CNJ determina que TJ da Paraíba retome audiências de custódia

Nesta quarta (24), o conselheiro Luiz Fernando Tomasi Keppen, do Conselho Nacional de Justiça, concedeu liminar ao pedido de providências requerido pelos advogados Aécio Farias Filho e Raoni Vita e determinou que o Tribunal de Justiça da Paraíba volte a realizar audiências de custódia, presencial ou virtualmente, no prazo de 10 dias.

Os advogados alegaram ao CNJ que, desde a eclosão da pandemia do Covid-19, o Tribunal de Justiça da Paraíba deixou de realizar audiências de custódia, o que afrontaria os tratados internacionais, Código de Processo Penal, decisões do Supremo Tribunal Federal e resoluções do próprio CNJ. Aécio pontuou ainda que houve omissão da Ordem dos Advogados do Brasil seccional Paraíba e por isso, ele e Raoni “não poderiam assistir passivamente a afronta aos direitos humanos”.

Em sua argumentação, o Tribunal de Justiça da Paraíba informou ter solicitado à Secretaria de Estado de Segurança que providenciasse salas com câmeras nas delegacias e Central de Polícia para que as audiências virtuais fossem realizadas. O objetivo é de evitar o deslocamento dos suspeitos para os fóruns e reduzir os riscos de contágio do novo coronavírus. Ocorre que não houve resposta por parte da Secretaria em relação ao pedido.

Em sua decisão, contudo, o conselheiro Luiz Fernando Torres Keppen, aponta que cabe ao poder judiciário o empenho para contornar as dificuldades.

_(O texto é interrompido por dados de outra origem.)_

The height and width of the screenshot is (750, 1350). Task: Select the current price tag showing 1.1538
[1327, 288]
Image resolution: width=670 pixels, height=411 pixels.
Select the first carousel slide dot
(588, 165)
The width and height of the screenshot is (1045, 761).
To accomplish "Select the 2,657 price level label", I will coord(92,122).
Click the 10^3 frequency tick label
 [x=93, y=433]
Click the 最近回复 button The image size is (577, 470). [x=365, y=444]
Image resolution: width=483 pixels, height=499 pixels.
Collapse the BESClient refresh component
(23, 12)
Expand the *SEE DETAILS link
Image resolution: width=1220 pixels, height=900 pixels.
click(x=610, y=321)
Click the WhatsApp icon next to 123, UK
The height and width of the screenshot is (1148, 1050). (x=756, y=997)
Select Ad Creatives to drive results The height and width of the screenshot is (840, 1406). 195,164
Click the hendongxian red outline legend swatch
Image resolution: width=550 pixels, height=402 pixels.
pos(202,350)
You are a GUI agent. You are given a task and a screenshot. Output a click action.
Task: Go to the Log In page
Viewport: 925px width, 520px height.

O que é audiência de custódia

Também chamada de audiência de apresentação, é um ato do Direito Processual Penal que obriga o preso em flagrante a ser apresentado, em até 24 horas, à autoridade judicial. A pessoa submetida à prisão é levada ao juiz para que ele assegure seus direitos fundamentais, avaliando a legalidade e até mesmo a necessidade de manutenção da prisão.